今回行ったワークショップはEvent Stormingの中でもBig Pictureワークショップと呼ばれる方式で、Big Pictureという名の通り特定のビジネスの全体、業務手順どうしのつながりに対して理解を深めるためのワークショップです。その他のにはUI(ユーザインターフェイス)デザインのためのEvent Stormingワークショップや、よりソースコードでの実装を意識したワークショップがEvent Storming公式サイトで紹介されています。

今回のワークショップの題材

ワークショップではより参加者になじみがあるビジネスであろう居酒屋を題材に、具体性をもって議論ができるように以下の設定をしました。

今回の分析対象: 客席数150人~200人規模の居酒屋

やや大きめの居酒屋です。居酒屋だとメニューの豊富さやコースの有無、予約やクーポン、団体客など程よく複雑性があり、分析しがいがありそうです。

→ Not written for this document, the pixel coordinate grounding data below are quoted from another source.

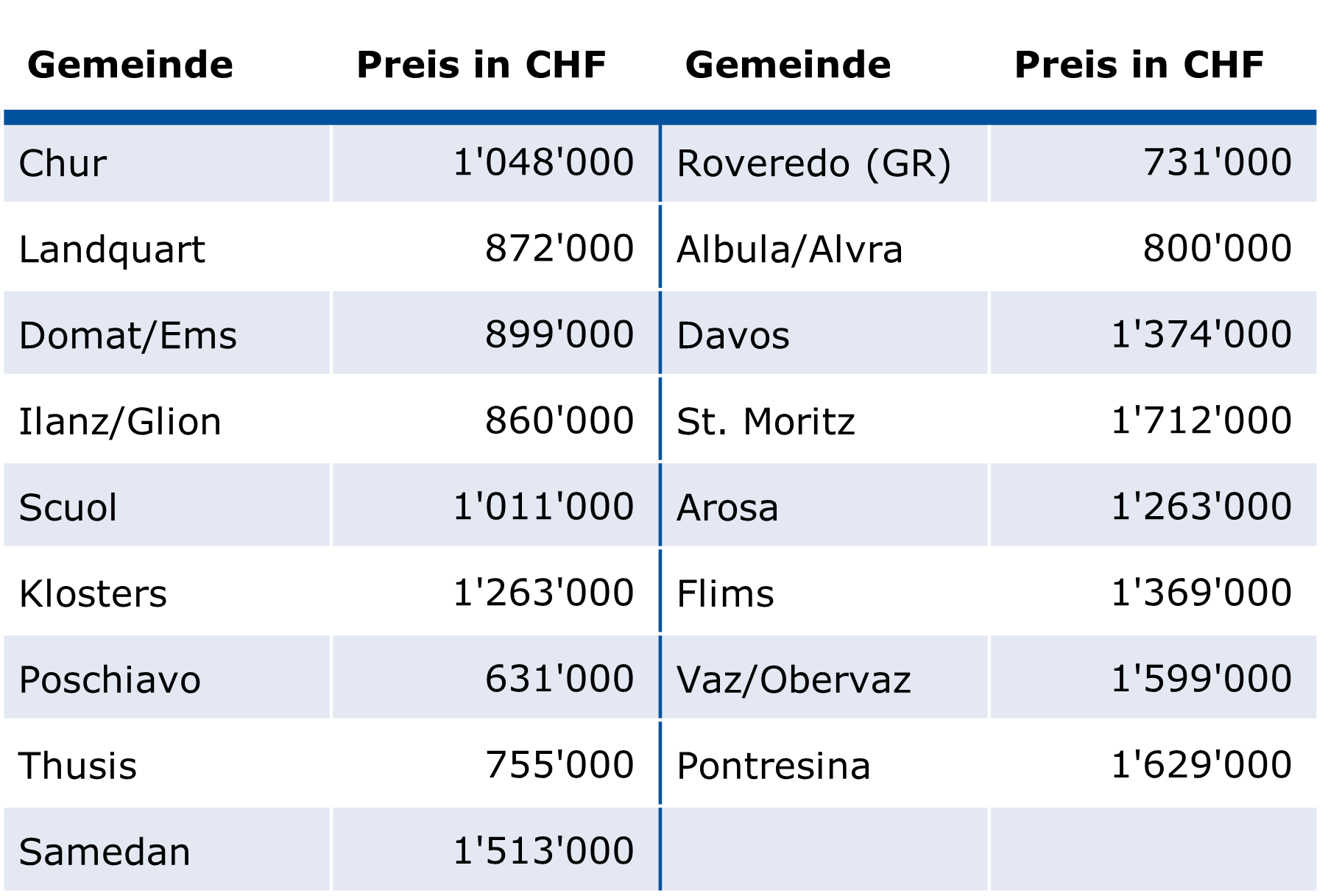The height and width of the screenshot is (896, 1328).
Task: Click the St. Moritz price 1'712'000
Action: 1154,421
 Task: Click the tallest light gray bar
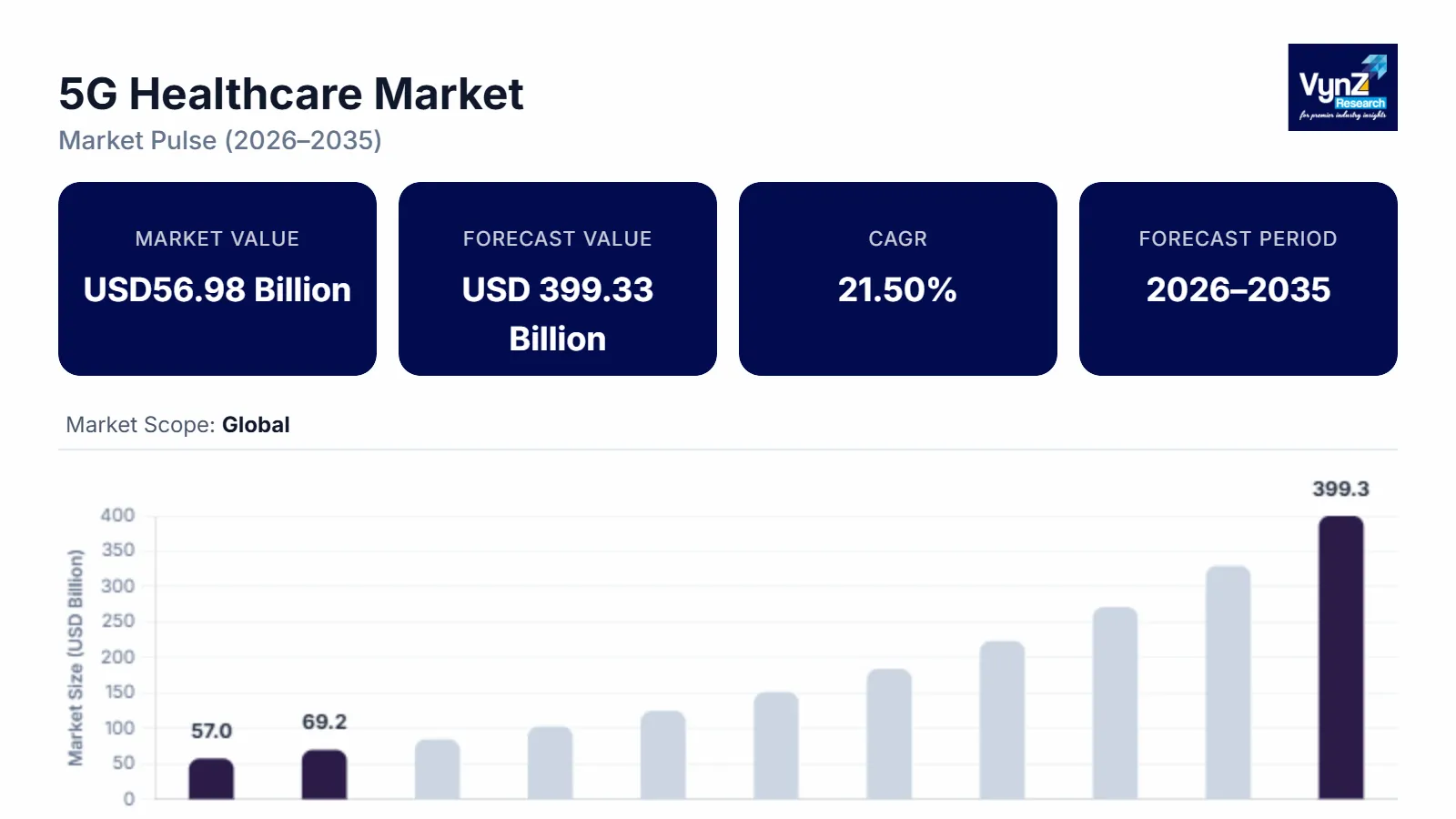pos(1228,682)
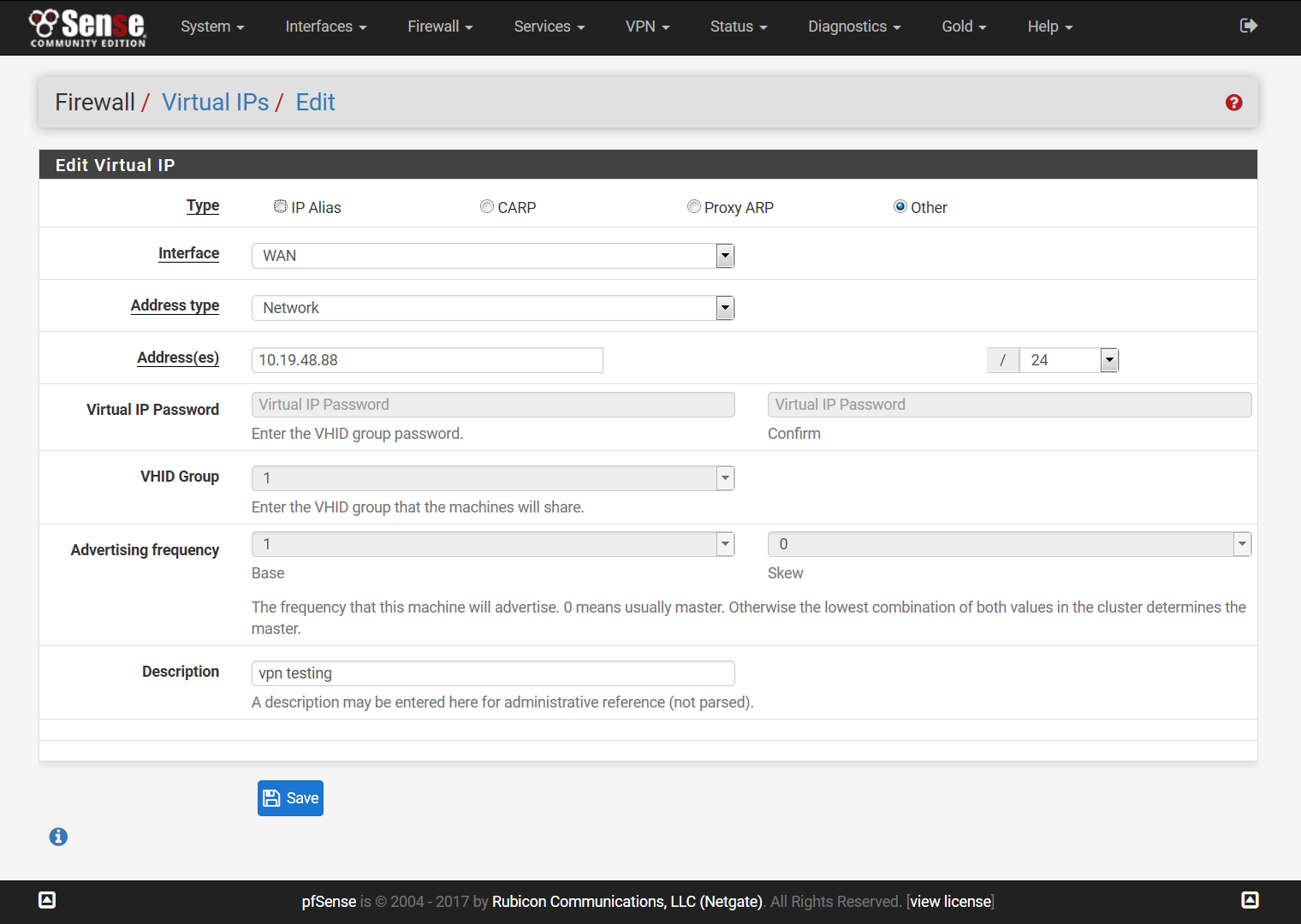
Task: Click the Description field containing vpn testing
Action: 493,673
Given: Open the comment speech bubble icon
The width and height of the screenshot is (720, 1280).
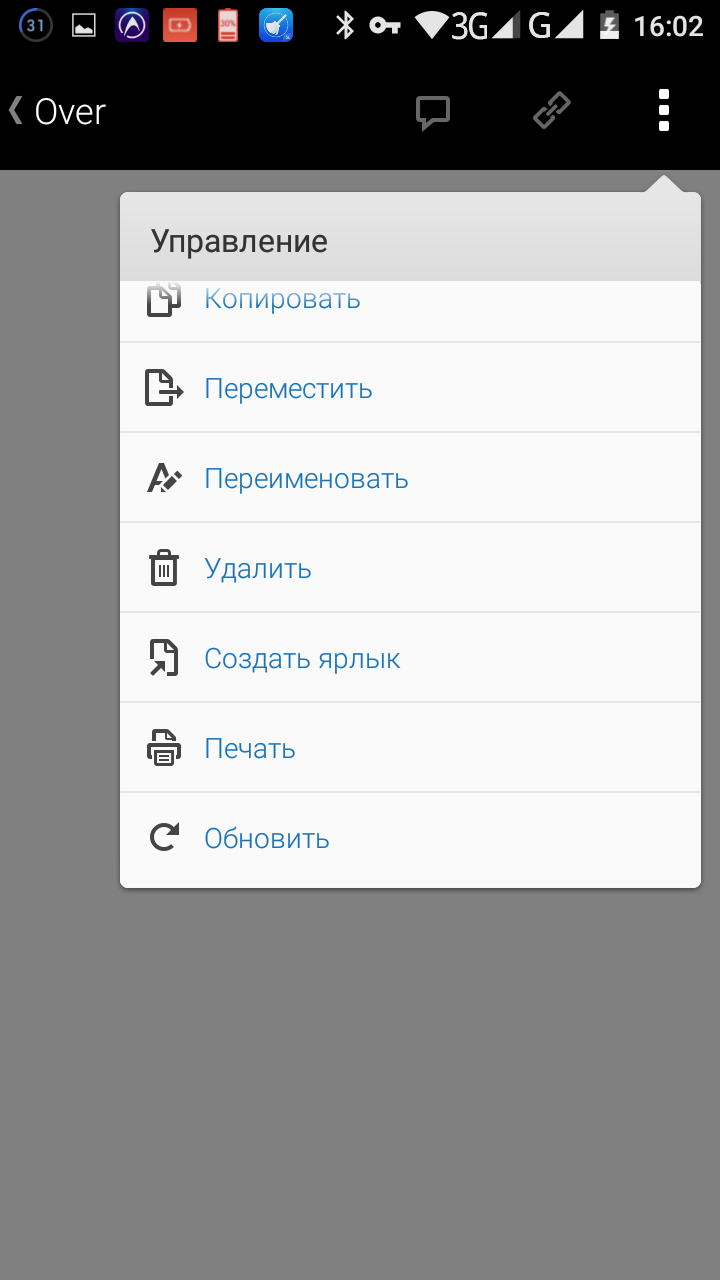Looking at the screenshot, I should (433, 112).
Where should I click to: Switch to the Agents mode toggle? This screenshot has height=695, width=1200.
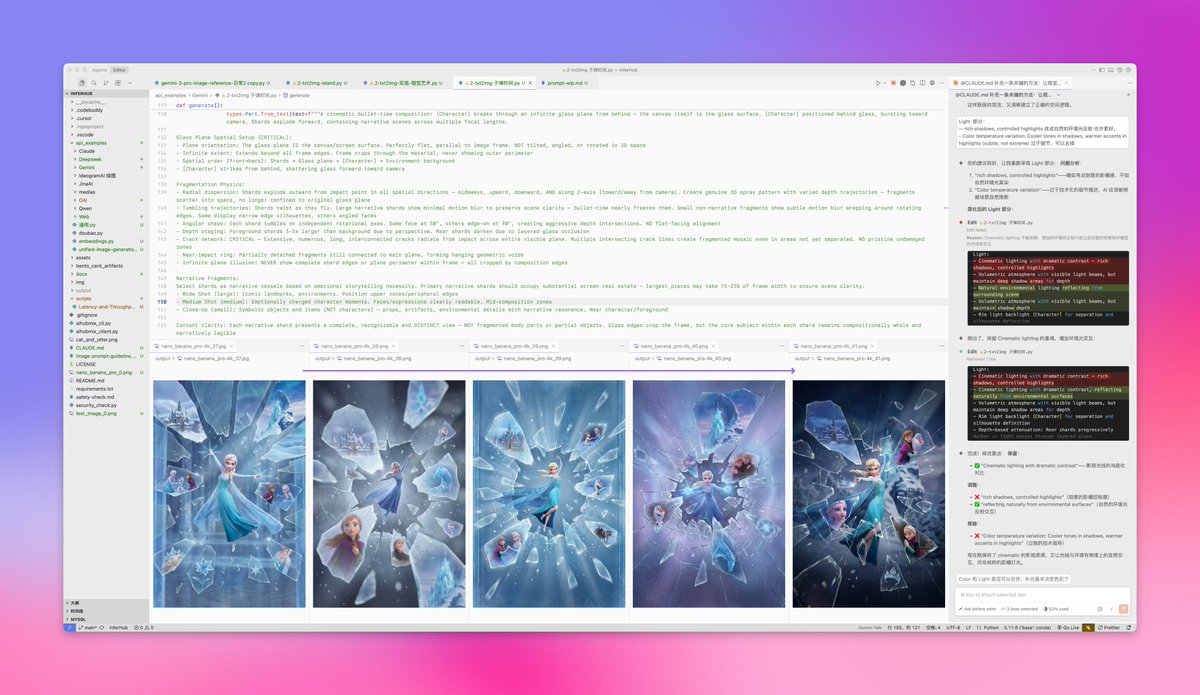[100, 70]
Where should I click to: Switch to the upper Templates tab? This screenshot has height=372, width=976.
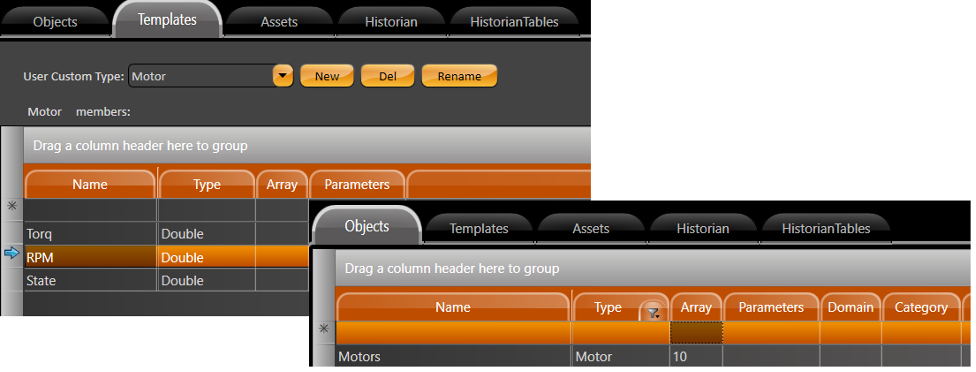[167, 20]
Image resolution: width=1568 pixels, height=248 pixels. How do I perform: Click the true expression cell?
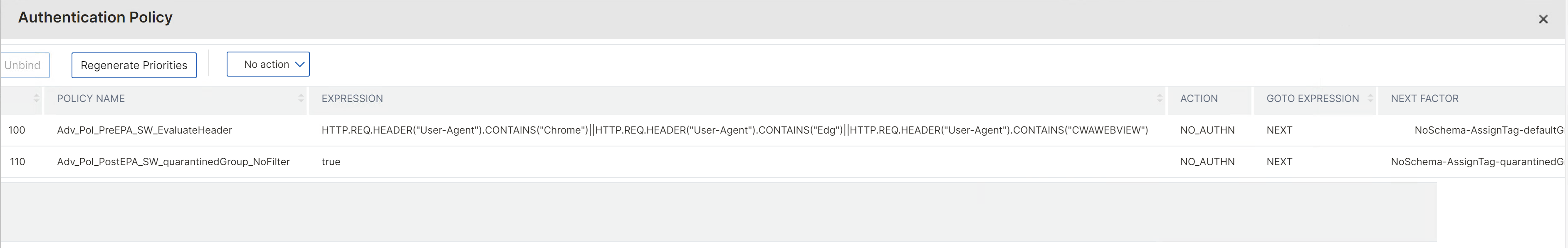[x=331, y=161]
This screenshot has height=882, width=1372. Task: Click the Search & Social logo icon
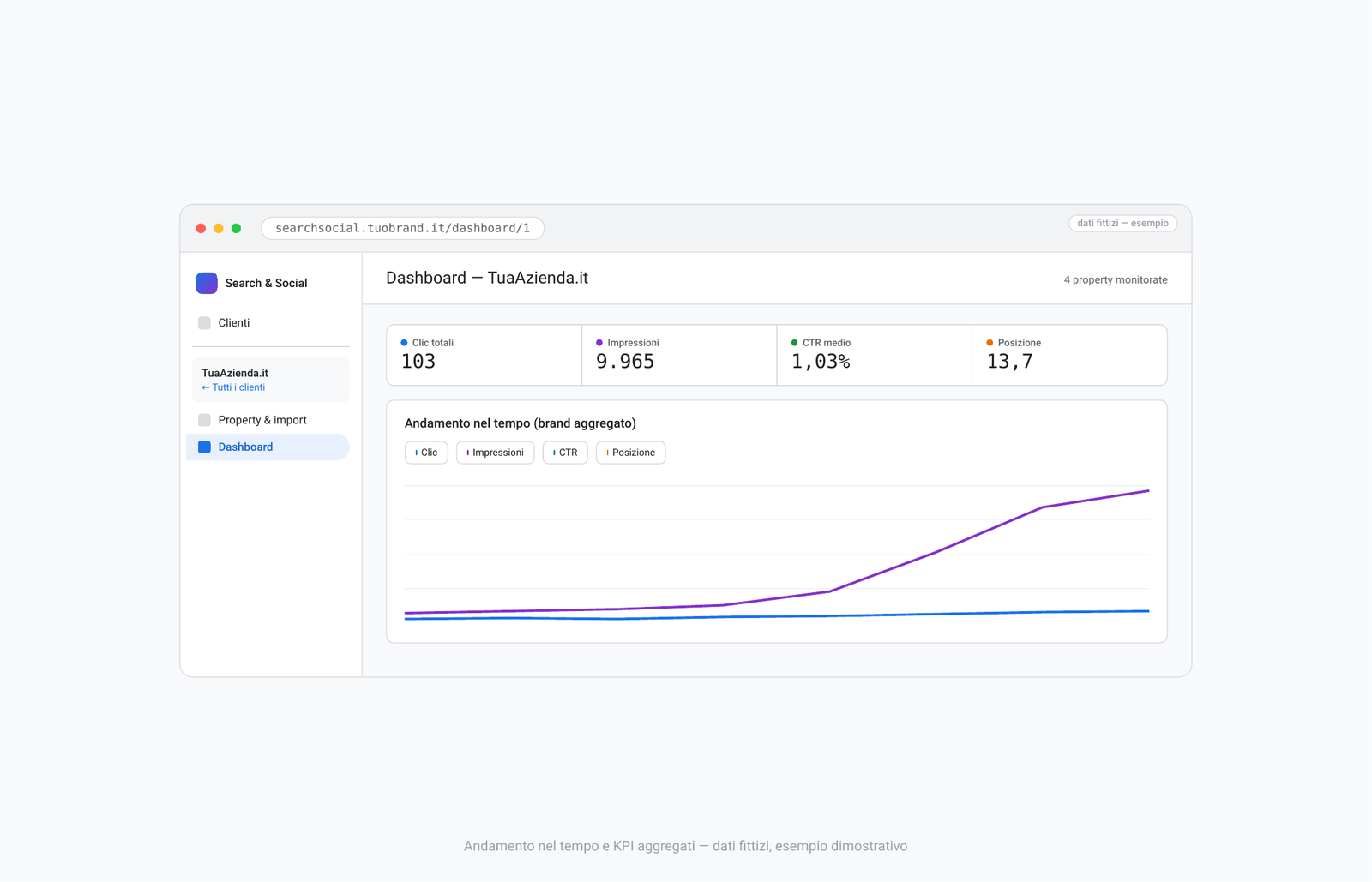[207, 283]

さて今回は店の注文・配膳および会計など飲食店の業務全体を支えるシステムを導入することにしました。システムとしてはこちらが参考になるかもしれません。もちろん導入すべきシステムが私達の要望を全て満たしてくれるかわからないので業務分析を行ってシステム導入のための要求を洗い出しましょう。

店の規模:
カウンター席、テーブル席、大小様々な個室があります。全部で150人〜200
人収容できます。

厨房:
厨房と接客フロアは別れています。厨房の人員が直接注文をうけることはありません。

接客:
フロアの接客担当が注文を伝票に記入していました。会計時にはフロア担当が店入り口のレジで会計します。大人数の団体客には席での会計を受け付けていました。

システム導入の目的:
店舗での業務の効率が悪く、またミスが多く高い廃棄率にもつながっていたためシステムによって業務をサポートする判断がなされました。また外国人従業員の採用も考え、できるだけ簡単に業務が覚えられることが望ましいです。

ワークショップで行った分析を紹介

まずは全体の手順、来客から精算までの全体的な業務手順をあらいだし、だんだんと部分的な手順からより詳細な手順を洗い出していきました。それらの詳細な部分的手順の例の一つとして「団体客の1stドリンク受注」を切り出してみましょう。居酒屋で客が来店したあと、一番最初に全員分のドリンクを注文するあの手順です。「ユーザーストーリー」という言葉に馴染みがあれば、これはひとつのユーザーストーリと言えそうです。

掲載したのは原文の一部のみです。